Несмотря на то, что некоторые польские газеты ещё в марте с возмущением писали о бесчинствах армии на востоке, захват Вильно был ознаменован растянувшейся на несколько недель вакханалией расправы над защитниками или просто сочувствующими советской власти людьми: арестами, отправкой в концлагеря, пытками и истязаниями в тюрьмах, расстрелами без суда, в том числе стариков, женщин и детей, еврейским погромом и массовыми грабежами. Местные жители оказывались совершенно беззащитными перед произволом и извращёнными эксцессами армии страны, называвшей себя бастионом христианской цивилизации в борьбе против большевизма и вообще „восточного варварства“ (вам это никаких других „освободителей“ не напоминает? — Авт.)

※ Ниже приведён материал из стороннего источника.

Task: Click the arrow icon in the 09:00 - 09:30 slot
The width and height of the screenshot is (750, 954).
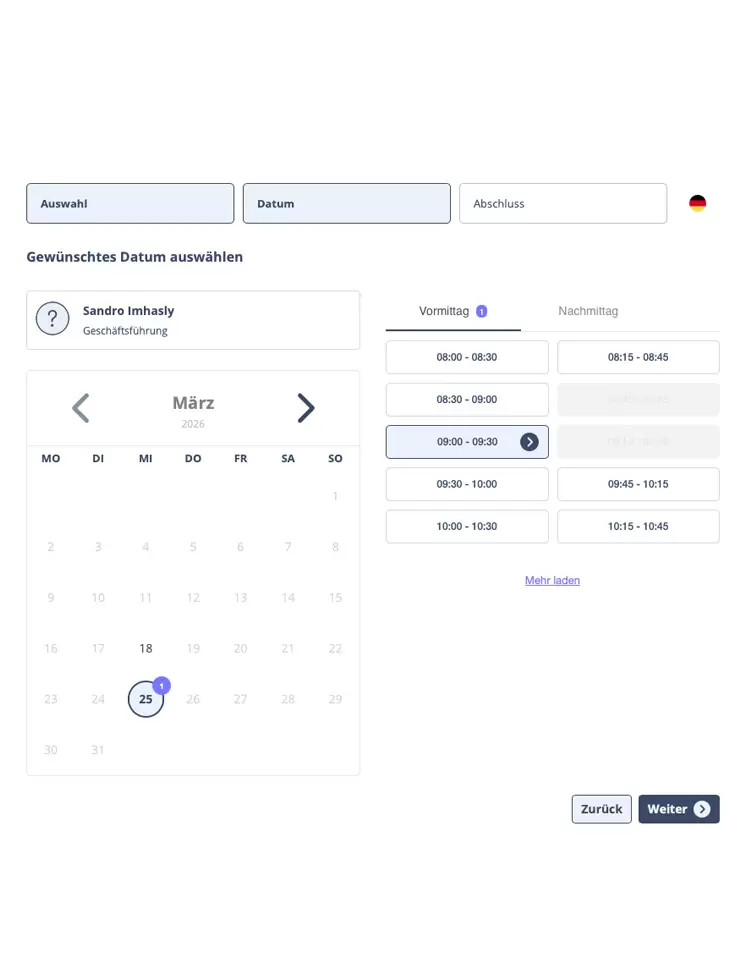Action: [529, 442]
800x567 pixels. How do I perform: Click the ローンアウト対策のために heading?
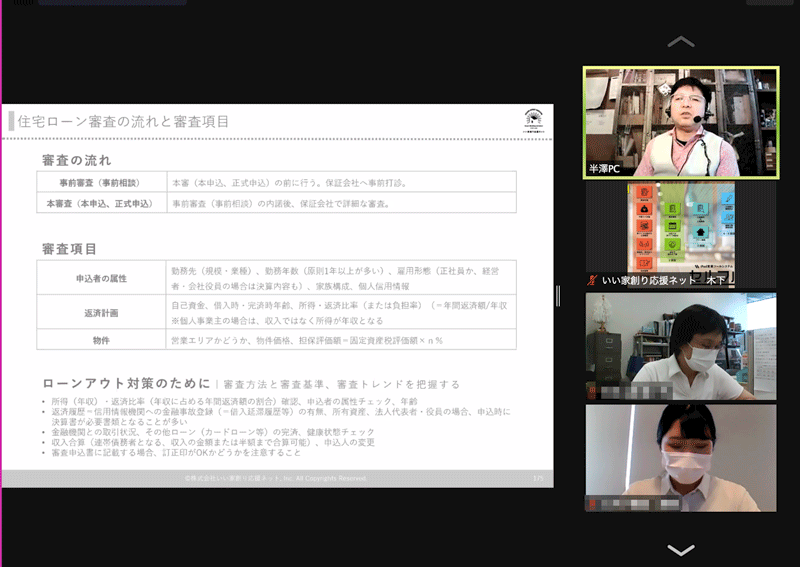tap(126, 384)

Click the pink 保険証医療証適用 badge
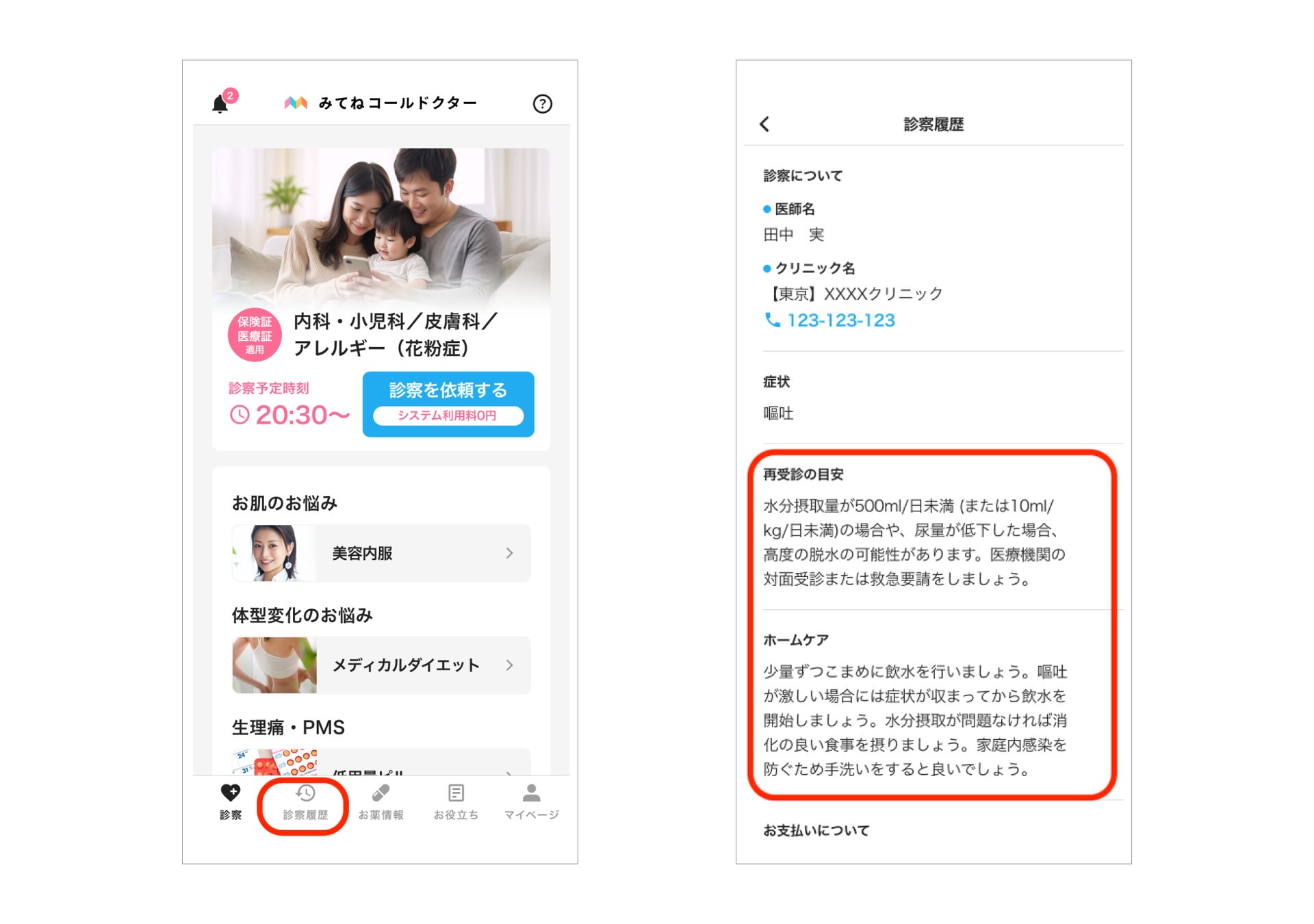pyautogui.click(x=255, y=335)
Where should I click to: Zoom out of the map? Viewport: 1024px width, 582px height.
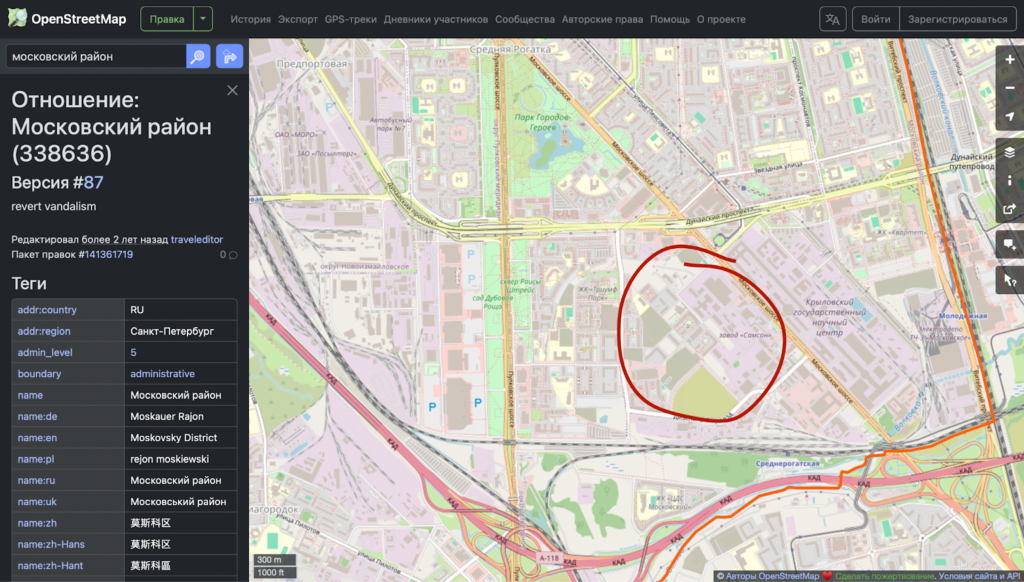pos(1009,88)
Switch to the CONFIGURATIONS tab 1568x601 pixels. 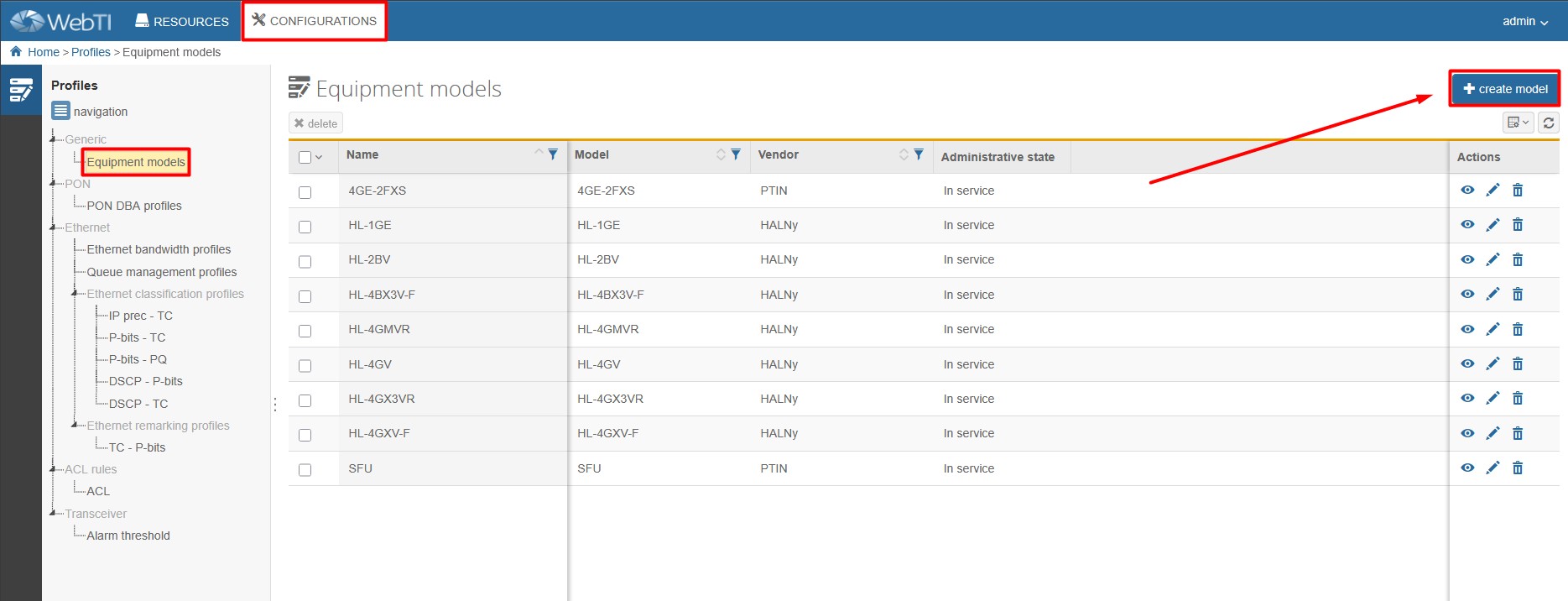[x=315, y=21]
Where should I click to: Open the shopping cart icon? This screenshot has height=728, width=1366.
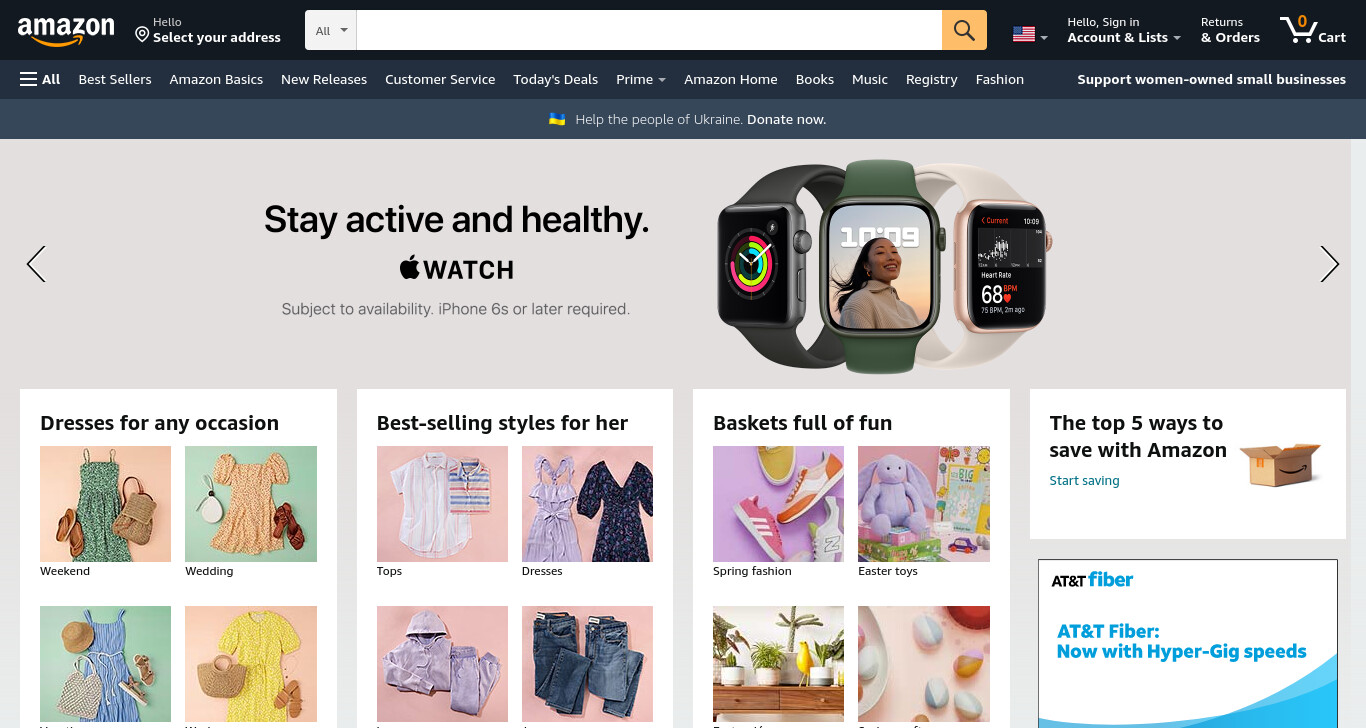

По свидетельству представителя ГУВЗ [68] М. Коссаковского, убить или замучить большевика не считалось грехом. „В присутствии генерала Листовского (командующего оперативной группой в Полесье) застрелили мальчика лишь за то, что якобы недобро улыбался“. Один офицер „десятками стрелял людей только за то, что были бедно одеты и выглядели, как большевики… Было убито около 20-ти изгнанников, прибывших из-за линии фронта… этих людей грабили, секли плетьми из колючей проволоки, прижигали раскалённым железом для получения ложных признаний“. Коссаковский был очевидцем следующего „опыта“: „кому-то в распоротый живот зашили живого кота и побились об заклад, кто первый подохнет, человек или кот“».

68

ГУВЗ — гражданское управление восточных земель.